Description of the task:
Return exactly those lines of the material below that fall between the line holding "Click the Tasks Audit label" and the line holding "Viewport: 768px width, 500px height.", inclusive.

Provided entries:

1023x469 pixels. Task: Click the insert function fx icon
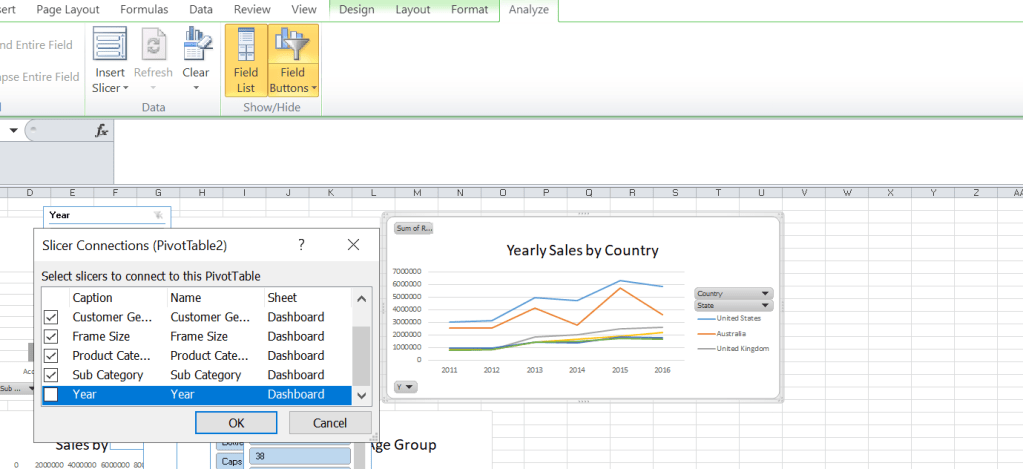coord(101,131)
==
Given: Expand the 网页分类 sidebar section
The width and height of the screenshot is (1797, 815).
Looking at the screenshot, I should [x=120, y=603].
--
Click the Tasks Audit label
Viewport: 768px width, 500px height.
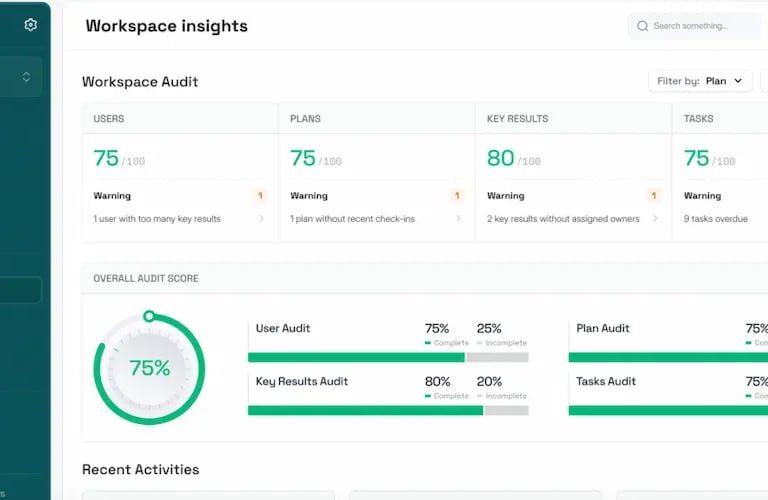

Your solution:
Click the Tasks Audit label
Viewport: 768px width, 500px height.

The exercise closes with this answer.